Image
Jean Dupas, L'Archer, 1917, ADAGP, Paris, 2025. Photo : L. Gauthier, mairie de Bordeaux

Jean Dupas & Co

The great Art Déco

Exposition
Tout public
26 june - 29 november 2026

Galerie des Beaux-Arts

The exhibition will highlight the unique world of this artist, whose reputation spread from France to the United States in the 1920s and 1930s.

Jean Dupas, a major figure in Art Deco

Jean Dupas (1882-1964) was a painter, drawer, and poster artist, and one of the major figures in the Art Deco movement.
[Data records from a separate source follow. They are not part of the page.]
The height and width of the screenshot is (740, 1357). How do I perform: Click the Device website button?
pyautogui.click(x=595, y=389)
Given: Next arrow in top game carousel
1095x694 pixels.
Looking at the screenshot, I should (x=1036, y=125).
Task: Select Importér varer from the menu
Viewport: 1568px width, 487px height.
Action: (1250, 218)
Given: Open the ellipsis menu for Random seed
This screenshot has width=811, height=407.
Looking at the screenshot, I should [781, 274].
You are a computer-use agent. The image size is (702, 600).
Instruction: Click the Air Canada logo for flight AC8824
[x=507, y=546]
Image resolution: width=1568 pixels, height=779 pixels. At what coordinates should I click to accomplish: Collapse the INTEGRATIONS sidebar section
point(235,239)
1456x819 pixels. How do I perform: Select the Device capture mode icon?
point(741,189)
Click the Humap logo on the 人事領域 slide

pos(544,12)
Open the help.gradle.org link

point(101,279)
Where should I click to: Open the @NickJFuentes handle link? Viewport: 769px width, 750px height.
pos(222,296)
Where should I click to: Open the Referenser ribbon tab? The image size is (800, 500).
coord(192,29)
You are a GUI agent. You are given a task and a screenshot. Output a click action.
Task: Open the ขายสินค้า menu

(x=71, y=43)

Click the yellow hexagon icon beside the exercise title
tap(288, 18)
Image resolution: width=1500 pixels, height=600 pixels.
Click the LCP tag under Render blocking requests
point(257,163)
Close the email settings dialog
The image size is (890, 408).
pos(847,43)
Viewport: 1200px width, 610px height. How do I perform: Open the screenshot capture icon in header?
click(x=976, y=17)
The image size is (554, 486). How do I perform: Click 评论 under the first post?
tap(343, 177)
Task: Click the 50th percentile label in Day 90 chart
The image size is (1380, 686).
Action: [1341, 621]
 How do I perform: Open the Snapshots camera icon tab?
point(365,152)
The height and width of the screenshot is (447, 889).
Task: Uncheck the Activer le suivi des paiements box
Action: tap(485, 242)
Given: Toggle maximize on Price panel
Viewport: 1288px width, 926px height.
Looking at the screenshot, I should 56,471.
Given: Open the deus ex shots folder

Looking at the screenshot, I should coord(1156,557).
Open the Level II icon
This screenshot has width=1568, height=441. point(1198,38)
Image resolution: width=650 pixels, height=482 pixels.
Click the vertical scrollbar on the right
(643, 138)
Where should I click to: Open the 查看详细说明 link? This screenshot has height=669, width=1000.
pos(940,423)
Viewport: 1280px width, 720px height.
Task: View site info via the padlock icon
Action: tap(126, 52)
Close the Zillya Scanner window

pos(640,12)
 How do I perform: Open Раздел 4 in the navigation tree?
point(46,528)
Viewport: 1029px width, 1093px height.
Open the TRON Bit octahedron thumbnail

His peculiar and timeless world, populated by slender female figures, graced the pavilions of major exhibitions, collectors’ interiors, transatlantic ocean liner salons, and official buildings. 

Dupas left a mark on his era with his highly personal style, combining Mannerist influences and Cubist innovations, and by producing easily recognisable images, from large public decors to advertising icons in fashion magazines. Following in the tradition of Renaissance workshops, Dupas saw large-scale decors as the ultimate goal of his artistic project: “The bigger my work, the happier I am”.  

Curators :

Sophie Barthélémy, general curator
Margaux Wymbs, curator of the 19th and 20th-century collections
Louis Deltour, associate curator

Price :

Museum admission

An exhibition dedicated to the golden age of Art Deco

Jean Dupas & Co. The Great Art Deco will shed light on the emergence of Art Deco in Bordeaux and explore the art of Dupas up to the 1940s, focusing on the apotheosis of the 1920s and 1930s, illustrated by the International Exhibition of Decorative and Industrial Arts and the decorative programmes of transatlantic liners.

The exhibition aims to bring together a wide range of techniques in order to reflect the multidisciplinary ambition of the Art Deco movement and illustrate the fruitful dialogue between Dupas and his circle across different media. Dupas’s pictorial and graphic works will thus be presented alongside sculptures, ceramics, drawings, lacquer and glass panels, as well as posters and advertising magazines.

It will also pays particular attention to integrating the artist into his circle in Bordeaux, as well as those in Paris and Rome, and to recreating the dynamic artistic exchanges of the period to which he contributed greatly, both in France and abroad.

Beyond its original approach, this exhibition resonates with the national celebrations marking the centenary of the 1925 International Exhibition of Decorative and Industrial Arts, which brought Jean Dupas to prominence.